Autostrade: si può rimuovere per legge la concessione
Il 14 agosto 2018 non è crollato solo il ponte Morandi di Genova, portando con sé le vite di 43 persone, ma con esso anche la fiducia pubblica nel concessionario che è il gestore di metà della rete italiana. Grazie agli sviluppi di un’inchiesta giudiziaria svolta con cura e rigore, l’anno trascorso ha ampiamente confermato quanto quella caduta di fiducia fosse motivata. Il gestore è rimasto al suo posto, ha continuato a incassare pedaggi generosamente concessi da regolatori pubblici disattenti e ne ha ricavato i consueti alti profitti, in grado di finanziare senza problemi gli oneri della caduta. L’unica revoca che è intervenuta nel frattempo ha avuto per oggetto non la concessione del gestore bensì il ministro che con più intensità si è espresso e ha agito in favore della medesima. Toninelli delendo est, s’intende dalla compagine governativa, hanno continuato a scrivere i giornali per tutto il tempo intercorso sino all’effettiva revoca del ministro, avvenuta grazie alla caduta del governo proprio alla vigilia dell’anniversario della tragedia del ponte. Un evento provvidenziale per i sostenitori dello status quo. Così la concessione è tuttora in piedi, in attesa che ritorni tale anche il ponte nel bel disegno di Renzo Piano, ma è indifendibile agli occhi dell’opinione pubblica e lo sarà sempre di più con gli sviluppi dell’inchiesta. E non solo essa è rimasta indenne ma l’azionista di controllo del gestore autostradale è stato riammesso con grande rapidità e con piena dignità come interlocutore nel caso della crisi di Alitalia, addirittura come possibile salvatore. Questa cosa è ancora più indigeribile per i cittadini che conservano intatto il senso di giustizia di quanto non lo sia la conservazione stessa della concessione. Esistono dei limiti deontologici che la politica, per sua natura tendenzialmente teleologica, non dovrebbe superare. Ora si è di fronte a un bivio: da un lato l’effettiva revoca della concessione, dall’altro il fare solo finta di perseguirla, sulla scia di uno storico gattopardismo italico, per approdare alla fine al mantenimento della medesima attraverso il fallimento della sua cancellazione.

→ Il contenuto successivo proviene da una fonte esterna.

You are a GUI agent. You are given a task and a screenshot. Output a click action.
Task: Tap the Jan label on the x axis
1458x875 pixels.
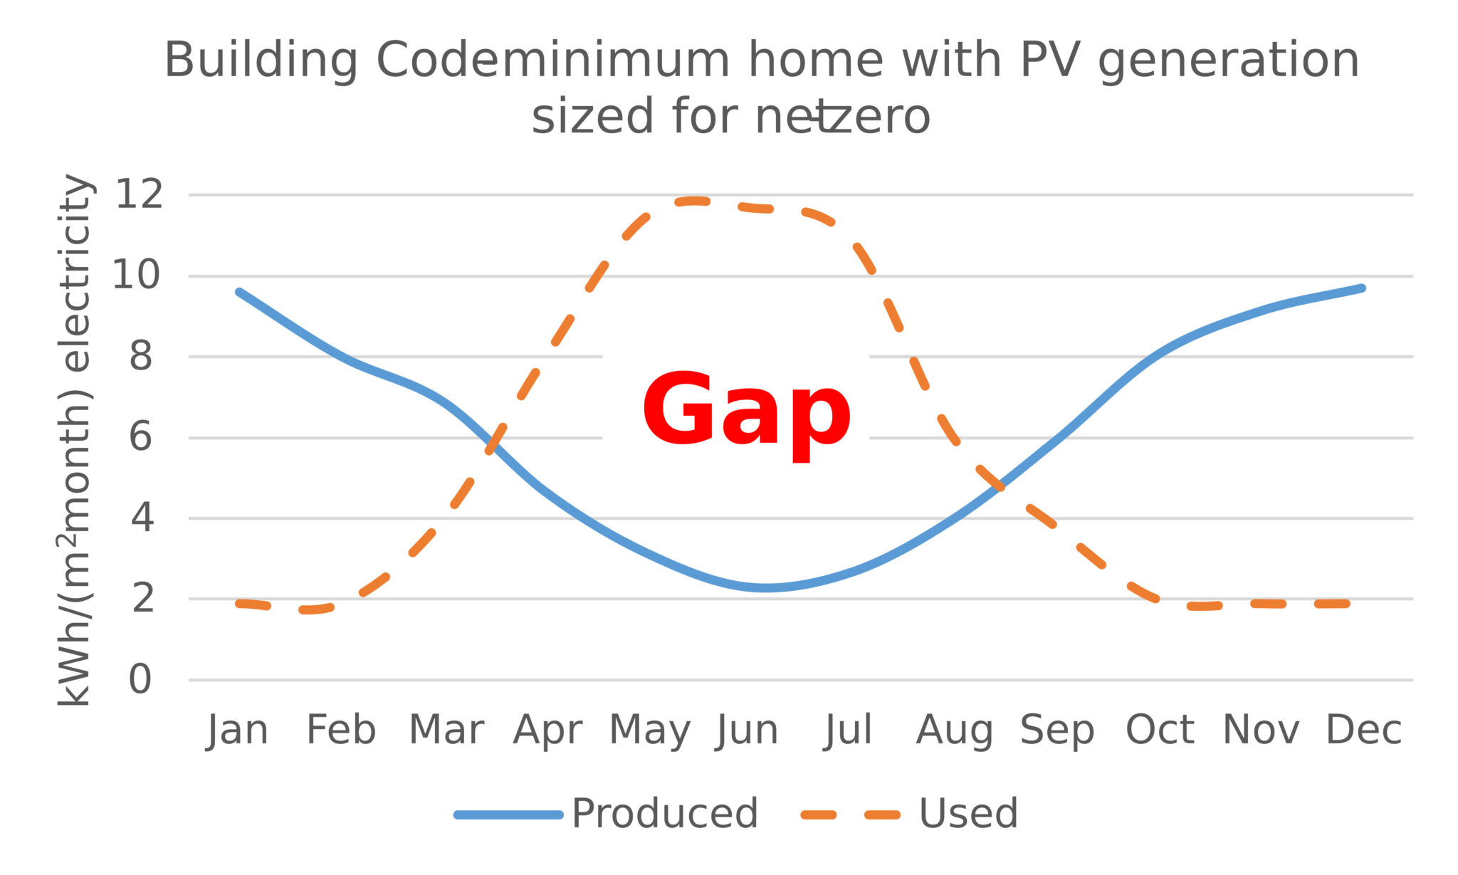click(237, 730)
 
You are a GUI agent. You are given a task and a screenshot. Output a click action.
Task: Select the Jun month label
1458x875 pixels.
click(747, 730)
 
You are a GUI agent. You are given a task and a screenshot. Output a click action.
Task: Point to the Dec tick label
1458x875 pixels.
click(1363, 730)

PROVIAMO A ESPLORARE i due percorsi più probabili. Da un lato vi è la strada senza uscita della revoca amministrativa della concessione, giustificata dagli inadempimenti del gestore. La convenzione del 2008 prevede che anche nel caso di revoca per giusta causa il concedente deve comunque erogare al concessionario il valore attualizzato dei mancati guadagni sino al termine nel 2038 della concessione. In sostanza questa strada termina con un muro alto dagli 8 ai 20 miliardi di indennizzo. L’altro percorso è molto più sottile ed efficace. Poiché la convenzione fu approvata assieme ad altre analoghe in maniera truffaldina con una norma di legge, senza che i parlamentari potessero neppure prendere visione della medesima, rimasta segretata sino al 2018, si tratterebbe semplicemente di rimuovere con una nuova norma di legge tale approvazione. In questo modo cadrebbe il rivestimento pubblicistico del contratto di convenzione ed esso verrebbe privato degli effetti tra le parti sino a una sua eventuale differente approvazione per via amministrativa. Dovrebbe in sostanza essere riscritto da zero ma con una ben differente forza contrattuale da parte dello Stato. Si tratta quindi non di cancellare direttamente la concessione, perché si dovrebbero seguire le regole asimmetriche della convenzione, bensì di rimuovere per via legislativa la convenzione stessa, che ha sinora conservato il concessionario in una botte di ferro. Per questa norma serve una maggioranza parlamentare, che sino all’agosto scorso non c’era ma, considerando che nel 2008 il Pd votò contro l’approvazione, questa maggioranza potrebbe ora battere un colpo.